═══ DATASET CONTENT ═══
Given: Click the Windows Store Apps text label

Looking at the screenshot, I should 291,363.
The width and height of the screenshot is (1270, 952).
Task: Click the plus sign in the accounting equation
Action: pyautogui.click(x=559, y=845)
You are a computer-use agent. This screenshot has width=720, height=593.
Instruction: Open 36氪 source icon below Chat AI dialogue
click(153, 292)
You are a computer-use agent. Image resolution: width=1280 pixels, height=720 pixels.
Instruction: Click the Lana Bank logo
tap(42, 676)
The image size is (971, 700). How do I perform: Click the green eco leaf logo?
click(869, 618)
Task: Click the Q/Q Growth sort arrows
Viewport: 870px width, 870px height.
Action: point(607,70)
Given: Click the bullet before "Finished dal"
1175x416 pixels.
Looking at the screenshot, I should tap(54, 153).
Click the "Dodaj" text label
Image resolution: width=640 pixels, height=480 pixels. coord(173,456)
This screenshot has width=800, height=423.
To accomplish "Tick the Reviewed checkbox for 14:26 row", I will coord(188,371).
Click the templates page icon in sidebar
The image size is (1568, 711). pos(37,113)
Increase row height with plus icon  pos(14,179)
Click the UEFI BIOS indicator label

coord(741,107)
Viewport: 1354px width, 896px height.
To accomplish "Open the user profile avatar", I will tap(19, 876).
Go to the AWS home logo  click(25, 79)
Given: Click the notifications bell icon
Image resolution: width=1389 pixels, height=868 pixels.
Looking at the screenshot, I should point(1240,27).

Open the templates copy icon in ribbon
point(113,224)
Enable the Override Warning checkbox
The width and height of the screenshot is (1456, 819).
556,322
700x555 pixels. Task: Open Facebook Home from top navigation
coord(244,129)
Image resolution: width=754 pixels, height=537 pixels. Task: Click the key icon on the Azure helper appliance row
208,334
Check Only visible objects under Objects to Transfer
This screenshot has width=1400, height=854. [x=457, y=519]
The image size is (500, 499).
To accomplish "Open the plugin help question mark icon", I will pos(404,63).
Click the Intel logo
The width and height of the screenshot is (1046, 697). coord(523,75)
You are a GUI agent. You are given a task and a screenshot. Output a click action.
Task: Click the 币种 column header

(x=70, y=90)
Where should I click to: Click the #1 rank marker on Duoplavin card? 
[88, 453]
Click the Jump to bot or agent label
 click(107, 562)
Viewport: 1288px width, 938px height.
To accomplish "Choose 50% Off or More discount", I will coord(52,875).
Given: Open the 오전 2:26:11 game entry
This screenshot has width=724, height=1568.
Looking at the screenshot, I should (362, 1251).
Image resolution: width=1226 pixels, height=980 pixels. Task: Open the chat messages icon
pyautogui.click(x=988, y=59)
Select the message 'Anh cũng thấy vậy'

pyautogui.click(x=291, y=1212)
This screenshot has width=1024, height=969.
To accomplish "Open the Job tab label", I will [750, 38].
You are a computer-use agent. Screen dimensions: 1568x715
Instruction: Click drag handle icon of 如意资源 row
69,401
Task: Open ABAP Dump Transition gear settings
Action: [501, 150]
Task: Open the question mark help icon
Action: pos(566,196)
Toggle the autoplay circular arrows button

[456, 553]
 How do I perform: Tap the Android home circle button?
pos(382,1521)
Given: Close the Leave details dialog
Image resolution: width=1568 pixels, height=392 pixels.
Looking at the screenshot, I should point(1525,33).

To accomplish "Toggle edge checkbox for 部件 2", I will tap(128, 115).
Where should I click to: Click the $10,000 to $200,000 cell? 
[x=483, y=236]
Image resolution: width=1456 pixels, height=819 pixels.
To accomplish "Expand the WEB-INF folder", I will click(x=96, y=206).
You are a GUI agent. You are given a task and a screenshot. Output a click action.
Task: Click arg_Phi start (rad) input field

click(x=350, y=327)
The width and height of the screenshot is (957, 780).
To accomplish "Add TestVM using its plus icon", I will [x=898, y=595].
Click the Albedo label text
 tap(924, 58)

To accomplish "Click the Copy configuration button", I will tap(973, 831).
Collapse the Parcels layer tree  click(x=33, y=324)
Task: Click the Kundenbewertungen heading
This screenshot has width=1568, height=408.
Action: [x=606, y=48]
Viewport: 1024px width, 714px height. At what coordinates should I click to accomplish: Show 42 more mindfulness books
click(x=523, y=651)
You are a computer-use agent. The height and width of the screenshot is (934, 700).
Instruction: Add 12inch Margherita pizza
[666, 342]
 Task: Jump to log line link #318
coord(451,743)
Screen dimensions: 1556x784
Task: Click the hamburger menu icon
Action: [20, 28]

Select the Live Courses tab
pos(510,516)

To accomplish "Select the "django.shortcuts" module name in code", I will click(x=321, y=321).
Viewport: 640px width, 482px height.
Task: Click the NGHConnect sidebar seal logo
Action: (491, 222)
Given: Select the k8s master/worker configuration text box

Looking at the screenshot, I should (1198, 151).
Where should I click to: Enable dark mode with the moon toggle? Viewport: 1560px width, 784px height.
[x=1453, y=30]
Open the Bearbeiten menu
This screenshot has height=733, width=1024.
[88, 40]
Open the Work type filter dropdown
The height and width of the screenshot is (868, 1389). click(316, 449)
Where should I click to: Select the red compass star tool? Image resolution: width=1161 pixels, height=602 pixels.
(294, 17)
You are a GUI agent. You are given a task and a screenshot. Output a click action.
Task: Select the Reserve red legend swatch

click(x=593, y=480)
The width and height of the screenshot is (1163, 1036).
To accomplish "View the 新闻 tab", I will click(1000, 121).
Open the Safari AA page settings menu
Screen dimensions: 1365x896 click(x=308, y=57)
═══
== THE PROBLEM ==
Echo the lines of every entry above word for word.

== COMPLETED TASK ==
Given: Click the Windows Store Apps text label

Looking at the screenshot, I should 291,363.
The width and height of the screenshot is (1270, 952).
Task: Click the plus sign in the accounting equation
Action: pyautogui.click(x=559, y=845)
You are a computer-use agent. This screenshot has width=720, height=593.
Instruction: Open 36氪 source icon below Chat AI dialogue
click(153, 292)
You are a computer-use agent. Image resolution: width=1280 pixels, height=720 pixels.
Instruction: Click the Lana Bank logo
tap(42, 676)
The image size is (971, 700). How do I perform: Click the green eco leaf logo?
click(869, 618)
Task: Click the Q/Q Growth sort arrows
Viewport: 870px width, 870px height.
Action: point(607,70)
Given: Click the bullet before "Finished dal"
1175x416 pixels.
Looking at the screenshot, I should tap(54, 153).
Click the "Dodaj" text label
Image resolution: width=640 pixels, height=480 pixels. coord(173,456)
This screenshot has width=800, height=423.
To accomplish "Tick the Reviewed checkbox for 14:26 row", I will coord(188,371).
Click the templates page icon in sidebar
The image size is (1568, 711). pos(37,113)
Increase row height with plus icon  pos(14,179)
Click the UEFI BIOS indicator label

coord(741,107)
Viewport: 1354px width, 896px height.
To accomplish "Open the user profile avatar", I will tap(19, 876).
Go to the AWS home logo  click(25, 79)
Given: Click the notifications bell icon
Image resolution: width=1389 pixels, height=868 pixels.
Looking at the screenshot, I should point(1240,27).

Open the templates copy icon in ribbon
point(113,224)
Enable the Override Warning checkbox
The width and height of the screenshot is (1456, 819).
556,322
700x555 pixels. Task: Open Facebook Home from top navigation
coord(244,129)
Image resolution: width=754 pixels, height=537 pixels. Task: Click the key icon on the Azure helper appliance row
208,334
Check Only visible objects under Objects to Transfer
This screenshot has width=1400, height=854. [x=457, y=519]
The image size is (500, 499).
To accomplish "Open the plugin help question mark icon", I will pos(404,63).
Click the Intel logo
The width and height of the screenshot is (1046, 697). coord(523,75)
You are a GUI agent. You are given a task and a screenshot. Output a click action.
Task: Click the 币种 column header

(x=70, y=90)
Where should I click to: Click the #1 rank marker on Duoplavin card? 
[88, 453]
Click the Jump to bot or agent label
 click(107, 562)
Viewport: 1288px width, 938px height.
To accomplish "Choose 50% Off or More discount", I will coord(52,875).
Given: Open the 오전 2:26:11 game entry
This screenshot has width=724, height=1568.
Looking at the screenshot, I should (362, 1251).
Image resolution: width=1226 pixels, height=980 pixels. Task: Open the chat messages icon
pyautogui.click(x=988, y=59)
Select the message 'Anh cũng thấy vậy'

pyautogui.click(x=291, y=1212)
This screenshot has width=1024, height=969.
To accomplish "Open the Job tab label", I will [750, 38].
You are a computer-use agent. Screen dimensions: 1568x715
Instruction: Click drag handle icon of 如意资源 row
69,401
Task: Open ABAP Dump Transition gear settings
Action: [501, 150]
Task: Open the question mark help icon
Action: pos(566,196)
Toggle the autoplay circular arrows button

[456, 553]
 How do I perform: Tap the Android home circle button?
pos(382,1521)
Given: Close the Leave details dialog
Image resolution: width=1568 pixels, height=392 pixels.
Looking at the screenshot, I should point(1525,33).

To accomplish "Toggle edge checkbox for 部件 2", I will tap(128, 115).
Where should I click to: Click the $10,000 to $200,000 cell? 
[x=483, y=236]
Image resolution: width=1456 pixels, height=819 pixels.
To accomplish "Expand the WEB-INF folder", I will click(x=96, y=206).
You are a GUI agent. You are given a task and a screenshot. Output a click action.
Task: Click arg_Phi start (rad) input field

click(x=350, y=327)
The width and height of the screenshot is (957, 780).
To accomplish "Add TestVM using its plus icon", I will [x=898, y=595].
Click the Albedo label text
 tap(924, 58)

To accomplish "Click the Copy configuration button", I will tap(973, 831).
Collapse the Parcels layer tree  click(x=33, y=324)
Task: Click the Kundenbewertungen heading
This screenshot has width=1568, height=408.
Action: [x=606, y=48]
Viewport: 1024px width, 714px height. At what coordinates should I click to accomplish: Show 42 more mindfulness books
click(x=523, y=651)
You are a computer-use agent. The height and width of the screenshot is (934, 700).
Instruction: Add 12inch Margherita pizza
[666, 342]
 Task: Jump to log line link #318
coord(451,743)
Screen dimensions: 1556x784
Task: Click the hamburger menu icon
Action: [20, 28]

Select the Live Courses tab
pos(510,516)

To accomplish "Select the "django.shortcuts" module name in code", I will click(x=321, y=321).
Viewport: 640px width, 482px height.
Task: Click the NGHConnect sidebar seal logo
Action: (491, 222)
Given: Select the k8s master/worker configuration text box

Looking at the screenshot, I should (1198, 151).
Where should I click to: Enable dark mode with the moon toggle? Viewport: 1560px width, 784px height.
[x=1453, y=30]
Open the Bearbeiten menu
This screenshot has height=733, width=1024.
[88, 40]
Open the Work type filter dropdown
The height and width of the screenshot is (868, 1389). click(316, 449)
Where should I click to: Select the red compass star tool? Image resolution: width=1161 pixels, height=602 pixels.
(294, 17)
You are a GUI agent. You are given a task and a screenshot. Output a click action.
Task: Select the Reserve red legend swatch

click(x=593, y=480)
The width and height of the screenshot is (1163, 1036).
To accomplish "View the 新闻 tab", I will click(1000, 121).
Open the Safari AA page settings menu
Screen dimensions: 1365x896 click(x=308, y=57)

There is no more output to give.